▸ **Assignment**
Some lines hold the string "computer". Copy all of them from the material that follows.

___ Data for processing ___

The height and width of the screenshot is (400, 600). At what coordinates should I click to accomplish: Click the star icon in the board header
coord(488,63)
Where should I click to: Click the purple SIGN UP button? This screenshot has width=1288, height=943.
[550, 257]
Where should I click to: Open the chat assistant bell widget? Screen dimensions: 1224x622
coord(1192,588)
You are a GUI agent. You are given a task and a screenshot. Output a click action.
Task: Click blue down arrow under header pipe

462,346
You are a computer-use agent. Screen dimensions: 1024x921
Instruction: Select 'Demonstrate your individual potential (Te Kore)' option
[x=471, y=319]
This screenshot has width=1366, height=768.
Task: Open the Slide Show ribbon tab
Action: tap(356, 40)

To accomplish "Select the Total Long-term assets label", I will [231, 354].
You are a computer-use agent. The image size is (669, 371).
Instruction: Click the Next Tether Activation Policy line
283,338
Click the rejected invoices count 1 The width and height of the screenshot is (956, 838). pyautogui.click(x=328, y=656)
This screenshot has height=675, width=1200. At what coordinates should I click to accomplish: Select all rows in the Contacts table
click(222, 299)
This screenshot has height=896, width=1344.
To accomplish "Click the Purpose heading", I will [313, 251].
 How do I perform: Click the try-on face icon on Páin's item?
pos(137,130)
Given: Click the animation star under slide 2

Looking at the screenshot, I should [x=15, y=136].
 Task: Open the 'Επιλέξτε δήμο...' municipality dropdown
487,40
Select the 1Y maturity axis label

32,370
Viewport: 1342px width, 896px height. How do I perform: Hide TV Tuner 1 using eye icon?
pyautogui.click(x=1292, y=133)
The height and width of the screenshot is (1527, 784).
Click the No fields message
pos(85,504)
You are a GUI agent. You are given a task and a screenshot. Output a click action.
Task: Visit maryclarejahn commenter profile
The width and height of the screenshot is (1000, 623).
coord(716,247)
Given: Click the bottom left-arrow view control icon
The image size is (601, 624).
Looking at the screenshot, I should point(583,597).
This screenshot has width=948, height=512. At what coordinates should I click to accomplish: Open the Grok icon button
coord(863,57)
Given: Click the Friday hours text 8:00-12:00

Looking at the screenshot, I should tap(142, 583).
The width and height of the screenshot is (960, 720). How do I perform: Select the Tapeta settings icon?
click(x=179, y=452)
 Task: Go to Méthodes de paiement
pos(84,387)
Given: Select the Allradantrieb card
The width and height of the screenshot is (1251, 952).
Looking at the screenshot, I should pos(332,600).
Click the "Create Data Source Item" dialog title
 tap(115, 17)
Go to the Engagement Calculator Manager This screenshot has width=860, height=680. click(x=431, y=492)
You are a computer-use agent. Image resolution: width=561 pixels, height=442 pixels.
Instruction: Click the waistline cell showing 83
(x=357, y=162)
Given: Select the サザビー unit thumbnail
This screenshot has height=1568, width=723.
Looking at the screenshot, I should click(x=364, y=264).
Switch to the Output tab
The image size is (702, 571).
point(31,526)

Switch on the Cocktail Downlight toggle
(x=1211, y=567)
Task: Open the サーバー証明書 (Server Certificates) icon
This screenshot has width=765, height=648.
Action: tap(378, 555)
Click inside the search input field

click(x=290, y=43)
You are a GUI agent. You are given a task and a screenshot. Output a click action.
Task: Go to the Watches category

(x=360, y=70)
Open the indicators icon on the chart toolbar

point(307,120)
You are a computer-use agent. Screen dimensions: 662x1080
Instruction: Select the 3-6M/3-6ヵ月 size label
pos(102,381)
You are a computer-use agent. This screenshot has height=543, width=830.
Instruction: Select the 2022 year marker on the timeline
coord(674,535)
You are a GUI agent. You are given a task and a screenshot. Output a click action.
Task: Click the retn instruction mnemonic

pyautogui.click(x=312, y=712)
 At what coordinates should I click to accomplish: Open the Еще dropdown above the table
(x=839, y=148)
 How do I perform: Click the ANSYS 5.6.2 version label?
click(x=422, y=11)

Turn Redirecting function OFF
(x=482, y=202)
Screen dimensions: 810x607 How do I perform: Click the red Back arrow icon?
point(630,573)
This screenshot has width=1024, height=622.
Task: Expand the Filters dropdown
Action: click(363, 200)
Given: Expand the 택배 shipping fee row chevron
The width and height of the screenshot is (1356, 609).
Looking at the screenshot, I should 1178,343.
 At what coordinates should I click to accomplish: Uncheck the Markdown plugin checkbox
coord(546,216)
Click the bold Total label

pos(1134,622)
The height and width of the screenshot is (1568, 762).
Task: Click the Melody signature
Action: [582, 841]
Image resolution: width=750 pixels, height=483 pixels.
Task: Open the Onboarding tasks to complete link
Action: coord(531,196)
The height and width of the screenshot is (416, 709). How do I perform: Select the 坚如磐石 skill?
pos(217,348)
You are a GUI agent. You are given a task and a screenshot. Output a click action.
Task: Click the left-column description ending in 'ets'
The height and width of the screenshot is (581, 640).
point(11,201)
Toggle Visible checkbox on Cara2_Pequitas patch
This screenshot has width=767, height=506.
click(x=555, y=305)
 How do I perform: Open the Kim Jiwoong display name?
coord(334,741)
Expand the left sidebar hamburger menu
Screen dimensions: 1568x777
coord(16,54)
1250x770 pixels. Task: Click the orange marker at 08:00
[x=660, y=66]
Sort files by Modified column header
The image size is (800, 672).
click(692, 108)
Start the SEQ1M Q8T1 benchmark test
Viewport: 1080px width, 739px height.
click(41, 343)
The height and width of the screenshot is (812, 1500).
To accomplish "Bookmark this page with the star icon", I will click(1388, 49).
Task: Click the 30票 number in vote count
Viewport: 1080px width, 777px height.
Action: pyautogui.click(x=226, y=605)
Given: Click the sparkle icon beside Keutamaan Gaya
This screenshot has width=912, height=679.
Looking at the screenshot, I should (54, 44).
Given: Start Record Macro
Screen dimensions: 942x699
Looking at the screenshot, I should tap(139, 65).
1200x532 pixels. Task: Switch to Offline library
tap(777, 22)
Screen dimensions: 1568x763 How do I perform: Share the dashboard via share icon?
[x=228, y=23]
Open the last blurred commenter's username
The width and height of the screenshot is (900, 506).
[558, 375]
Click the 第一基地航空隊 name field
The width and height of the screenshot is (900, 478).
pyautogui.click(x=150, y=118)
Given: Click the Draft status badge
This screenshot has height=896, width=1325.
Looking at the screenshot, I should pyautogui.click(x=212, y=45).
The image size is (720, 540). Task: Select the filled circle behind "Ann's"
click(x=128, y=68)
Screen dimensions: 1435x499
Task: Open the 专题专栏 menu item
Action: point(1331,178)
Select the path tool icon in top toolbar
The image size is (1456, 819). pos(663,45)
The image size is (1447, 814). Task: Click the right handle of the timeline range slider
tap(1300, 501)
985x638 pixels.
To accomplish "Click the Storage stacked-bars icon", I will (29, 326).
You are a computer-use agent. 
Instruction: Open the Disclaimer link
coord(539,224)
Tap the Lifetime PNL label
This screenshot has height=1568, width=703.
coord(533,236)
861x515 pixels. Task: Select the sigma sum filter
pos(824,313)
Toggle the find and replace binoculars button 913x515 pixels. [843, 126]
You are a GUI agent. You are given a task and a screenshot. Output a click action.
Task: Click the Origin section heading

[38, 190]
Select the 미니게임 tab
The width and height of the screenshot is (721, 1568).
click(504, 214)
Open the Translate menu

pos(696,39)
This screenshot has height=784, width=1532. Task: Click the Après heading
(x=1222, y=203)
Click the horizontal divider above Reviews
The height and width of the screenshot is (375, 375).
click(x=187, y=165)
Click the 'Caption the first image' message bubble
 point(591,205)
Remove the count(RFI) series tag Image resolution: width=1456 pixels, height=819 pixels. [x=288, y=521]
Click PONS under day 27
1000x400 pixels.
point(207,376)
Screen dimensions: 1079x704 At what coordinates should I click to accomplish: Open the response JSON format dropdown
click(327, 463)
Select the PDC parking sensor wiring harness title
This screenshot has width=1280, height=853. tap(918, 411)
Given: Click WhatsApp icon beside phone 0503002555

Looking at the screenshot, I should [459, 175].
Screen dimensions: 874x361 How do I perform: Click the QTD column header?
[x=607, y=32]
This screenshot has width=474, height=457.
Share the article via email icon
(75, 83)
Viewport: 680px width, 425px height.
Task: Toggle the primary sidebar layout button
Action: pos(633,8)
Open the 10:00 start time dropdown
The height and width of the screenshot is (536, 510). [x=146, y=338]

___

▸ **Output below**
You are a computer-use agent. Screen dimensions: 1024x921
You are a computer-use agent. The image size is (669, 371).
You are a computer-use agent. Image resolution: width=561 pixels, height=442 pixels.
You are a computer-use agent. Screen dimensions: 662x1080
You are a computer-use agent. This screenshot has height=543, width=830.
You are a computer-use agent. 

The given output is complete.